Records provided: Begin

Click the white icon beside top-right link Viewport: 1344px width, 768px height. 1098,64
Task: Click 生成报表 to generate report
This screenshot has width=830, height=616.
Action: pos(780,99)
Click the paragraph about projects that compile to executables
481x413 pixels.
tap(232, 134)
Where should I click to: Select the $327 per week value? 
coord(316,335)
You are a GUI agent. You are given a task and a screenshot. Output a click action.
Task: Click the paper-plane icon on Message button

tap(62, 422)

Records provided: End
Records provided: Begin

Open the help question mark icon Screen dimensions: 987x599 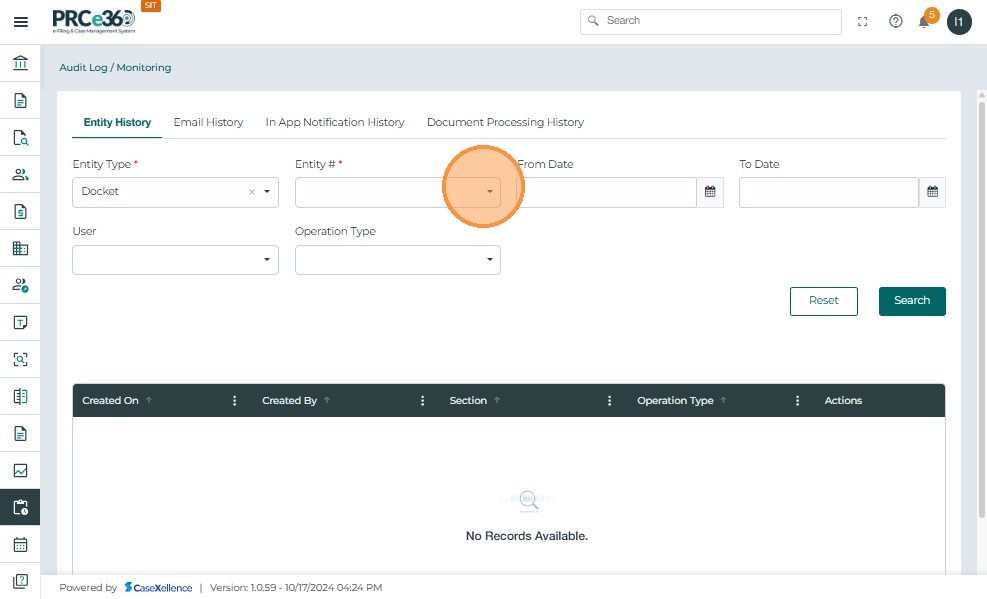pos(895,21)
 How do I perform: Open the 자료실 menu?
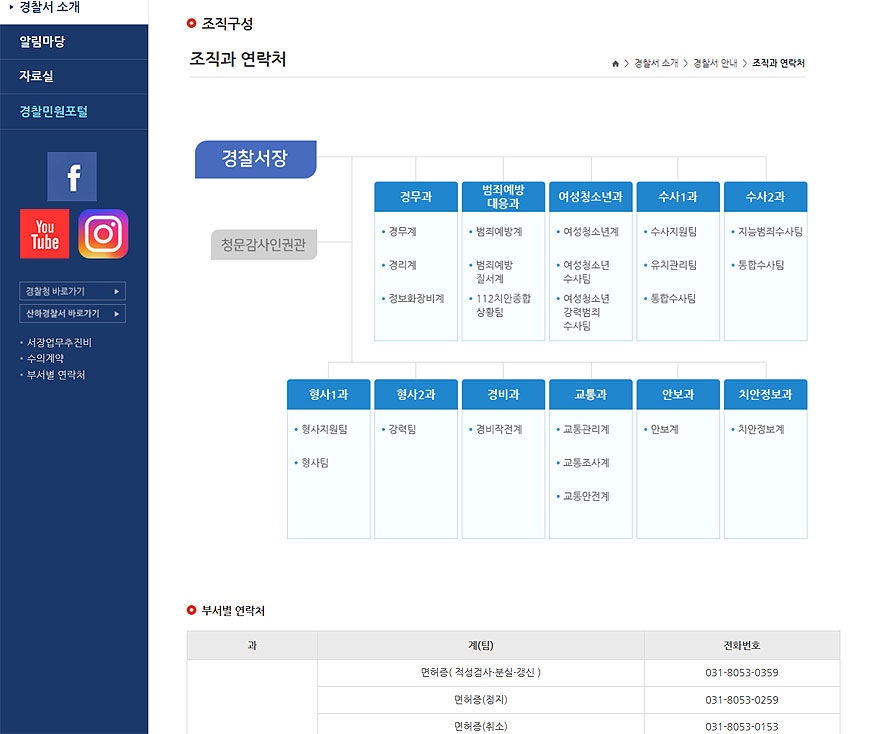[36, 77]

Records provided: End

→ Task objective
Repeat, character for character, the lines of the material above from the line with "Click the paragraph" through the line with "You are a GUI".

→ Exercise response
Click the paragraph about projects that compile to executables
481x413 pixels.
tap(232, 134)
Where should I click to: Select the $327 per week value? 
coord(316,335)
You are a GUI agent. You are given a task and a screenshot. Output a click action.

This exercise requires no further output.